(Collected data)
※

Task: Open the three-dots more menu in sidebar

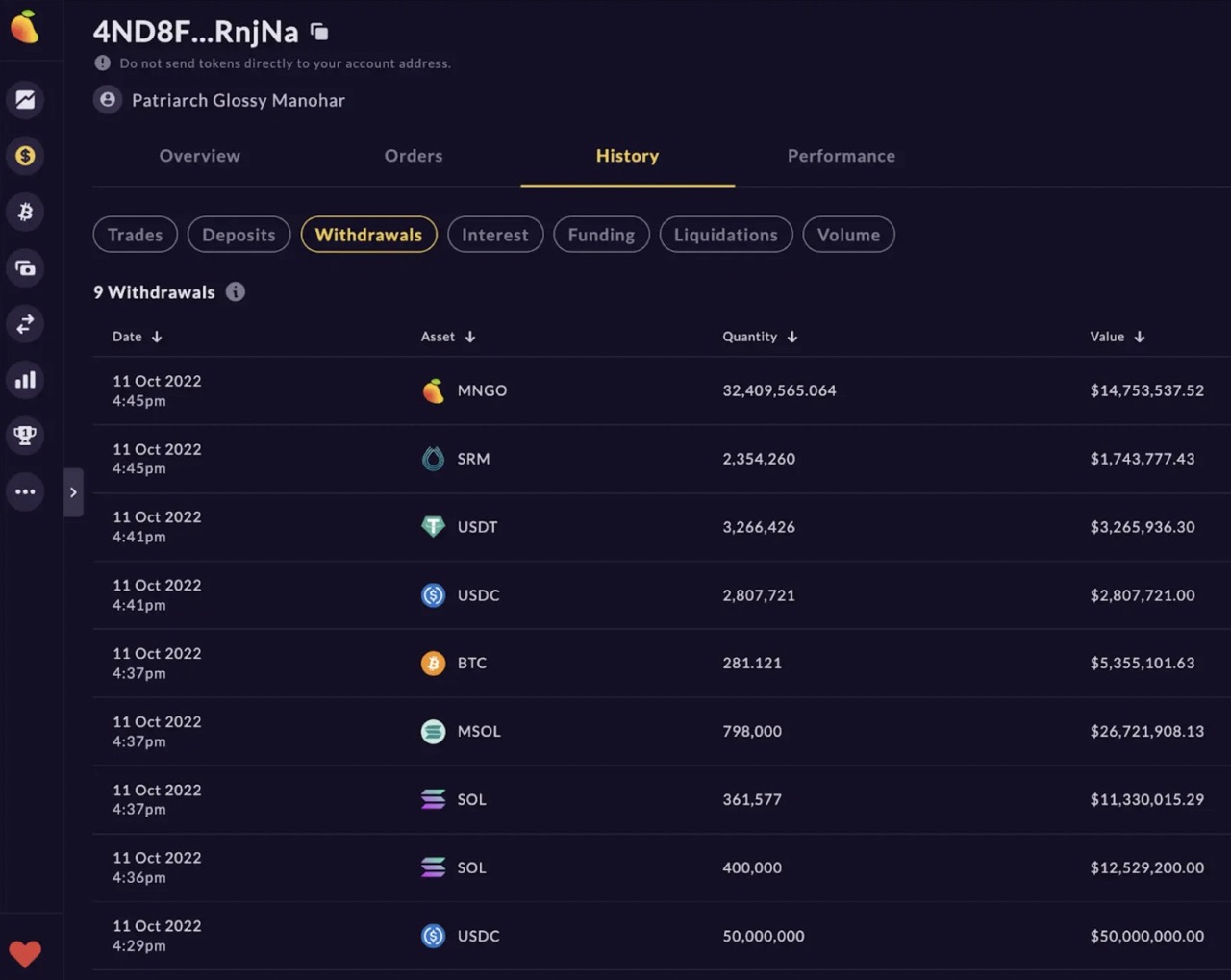Action: point(25,491)
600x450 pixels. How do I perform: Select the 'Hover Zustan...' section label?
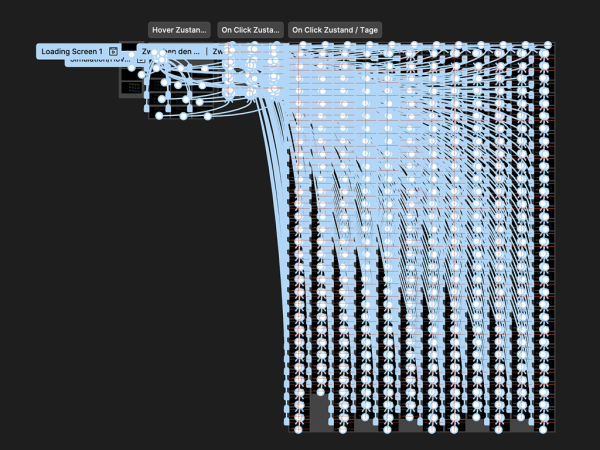coord(180,30)
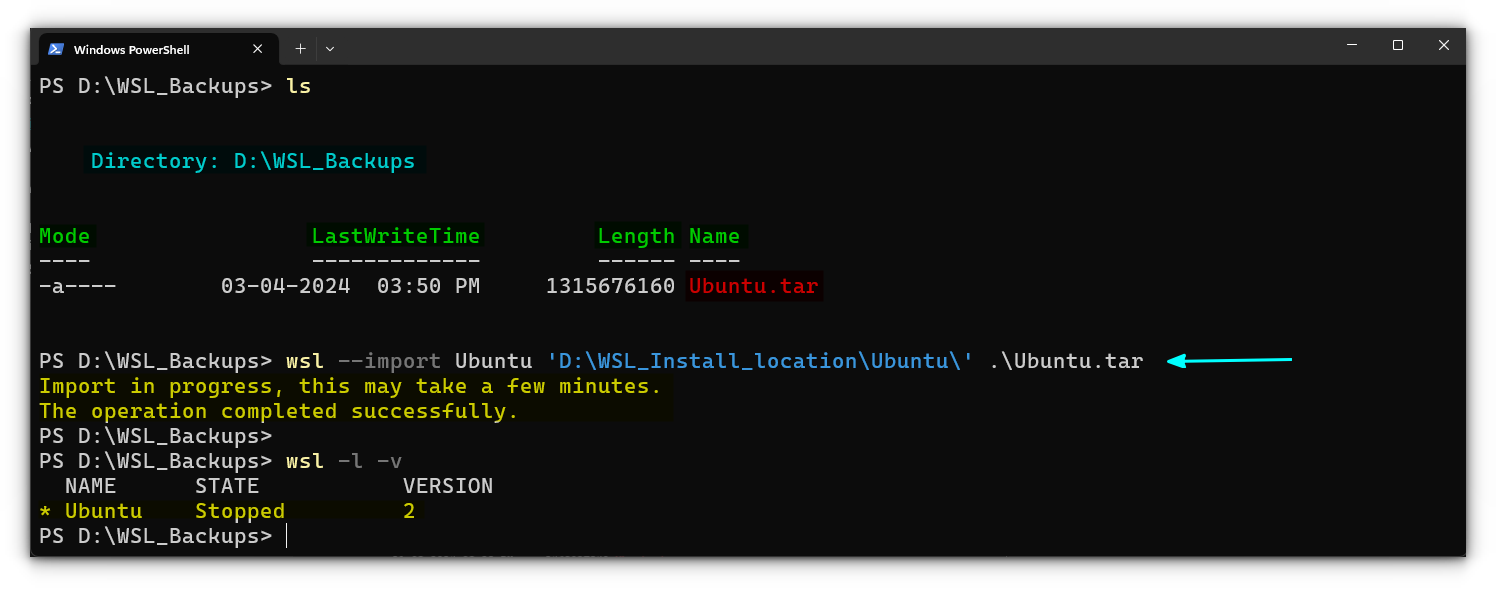Open a new tab with the plus button
The image size is (1496, 589).
[x=300, y=48]
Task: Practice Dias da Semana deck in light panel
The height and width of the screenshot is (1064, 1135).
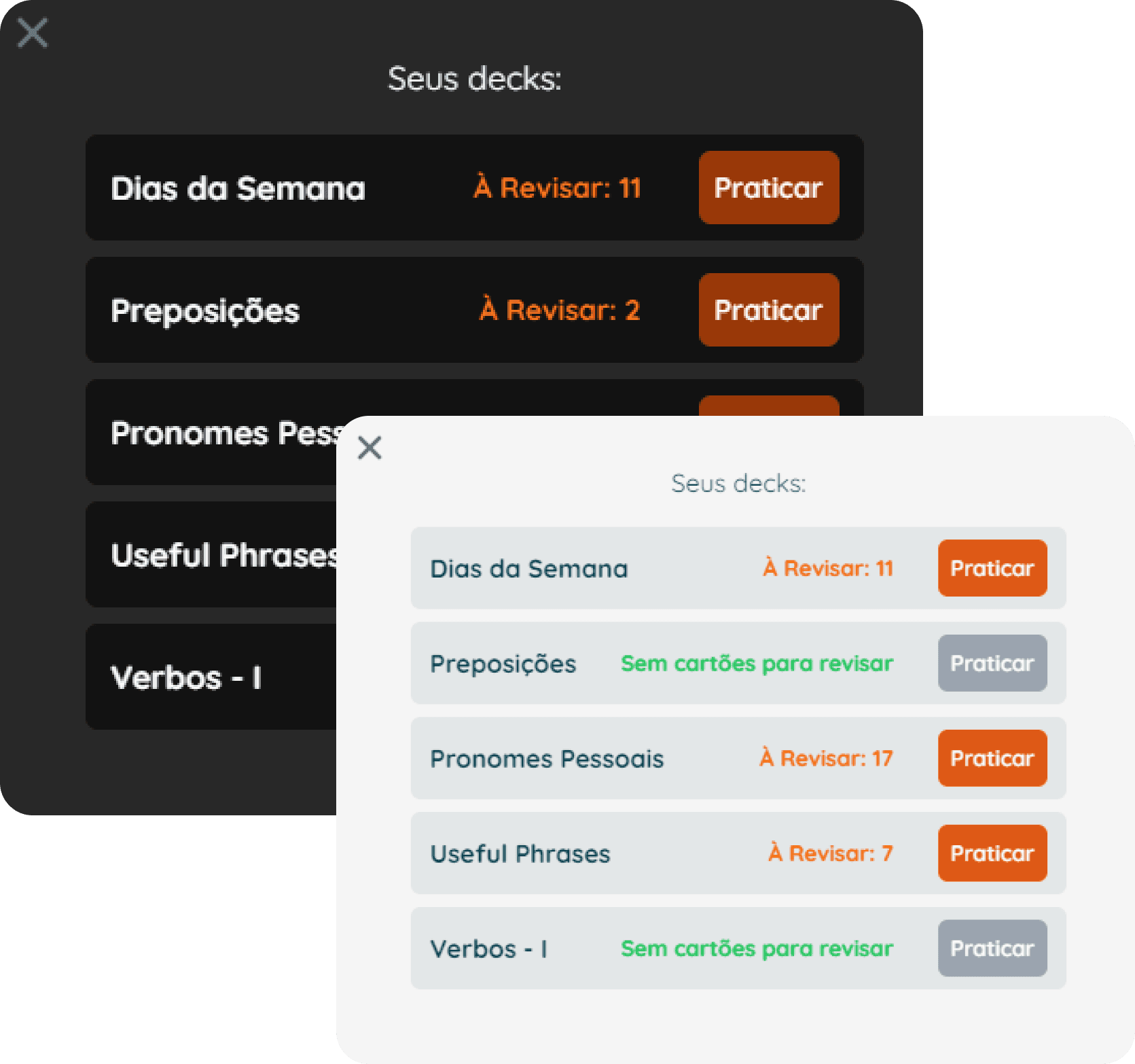Action: 992,568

※

*Your assignment*
Could you return each line, unchanged, from the line containing "The height and" through the last line of the entries above, leaving out the pictures?

*Task answer*
The height and width of the screenshot is (1064, 1135).
Action: 992,568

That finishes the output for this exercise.